GIVEN INFORMATION:
════════════════════

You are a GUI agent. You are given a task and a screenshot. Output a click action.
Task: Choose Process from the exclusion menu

════════════════════

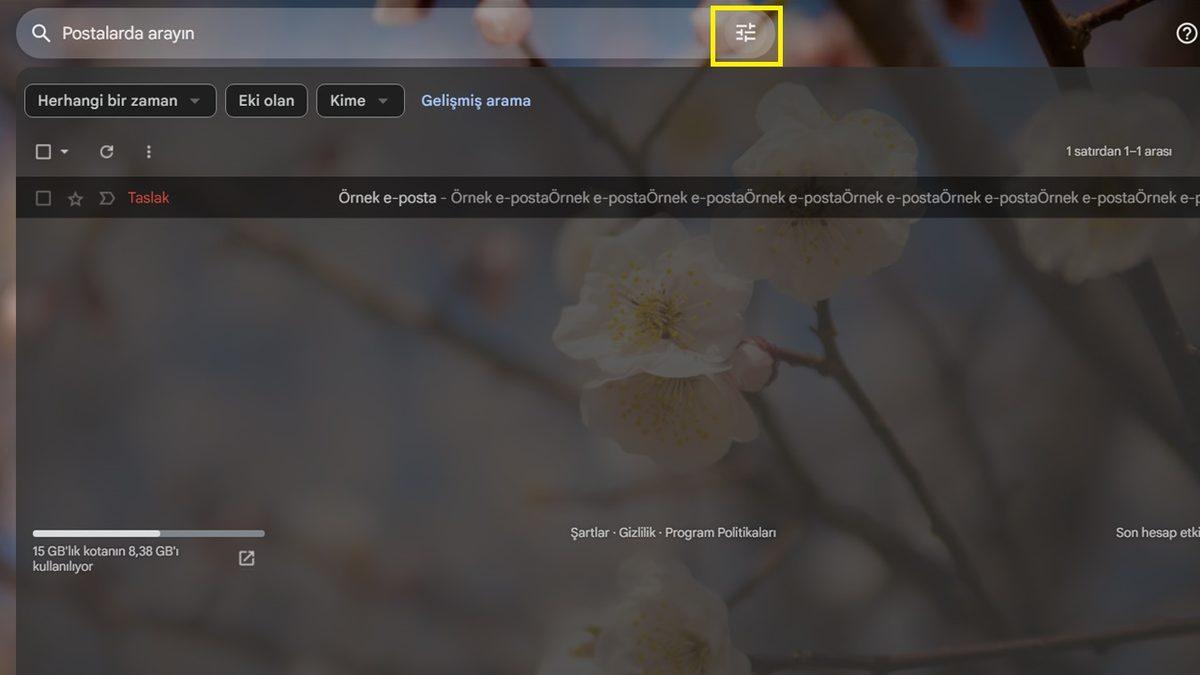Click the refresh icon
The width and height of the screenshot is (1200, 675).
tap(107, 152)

════════════════════

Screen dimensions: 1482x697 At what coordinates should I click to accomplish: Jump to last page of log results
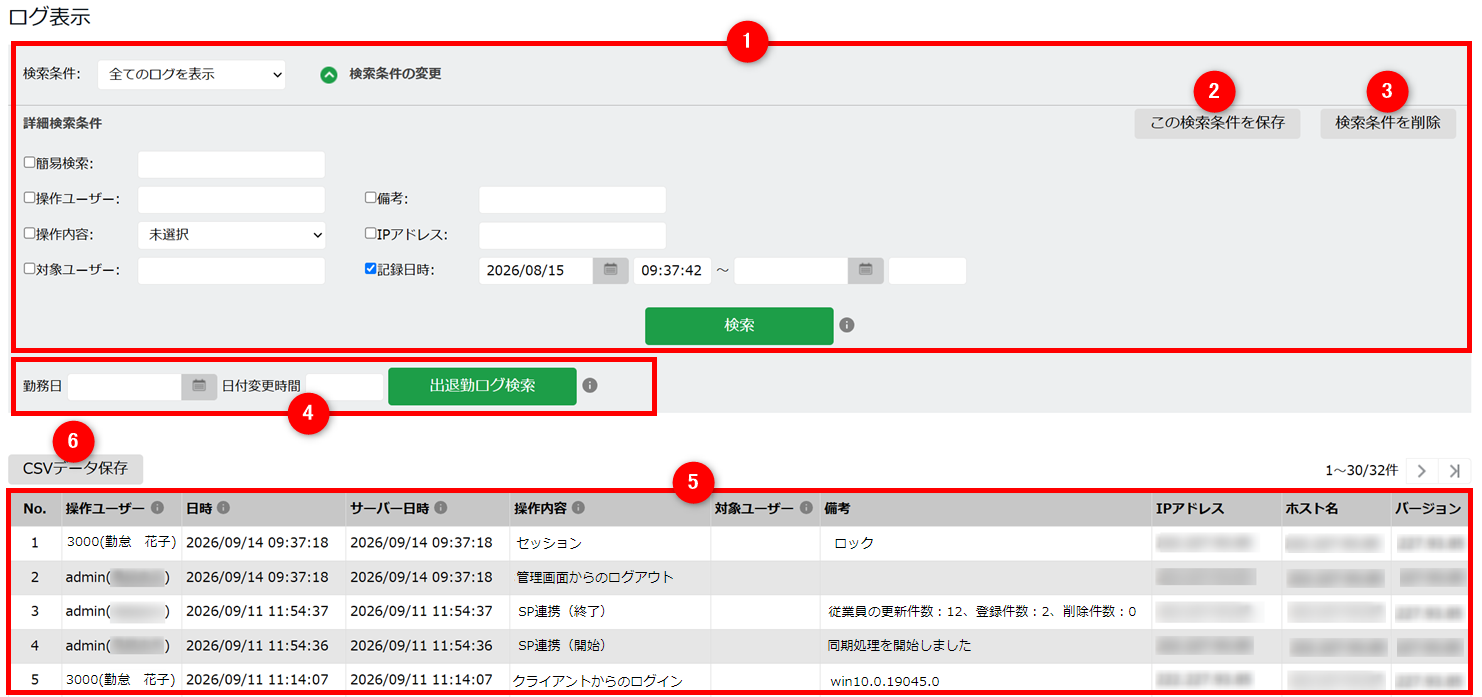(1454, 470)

════════════════════

TASK TO CARRY OUT: List every line of the data above that contains the word "screenshot", copying each one in full.

EXPECTED OUTPUT:
You are a GUI agent. You are given a task and a screenshot. Output a click action.
The width and height of the screenshot is (1200, 675).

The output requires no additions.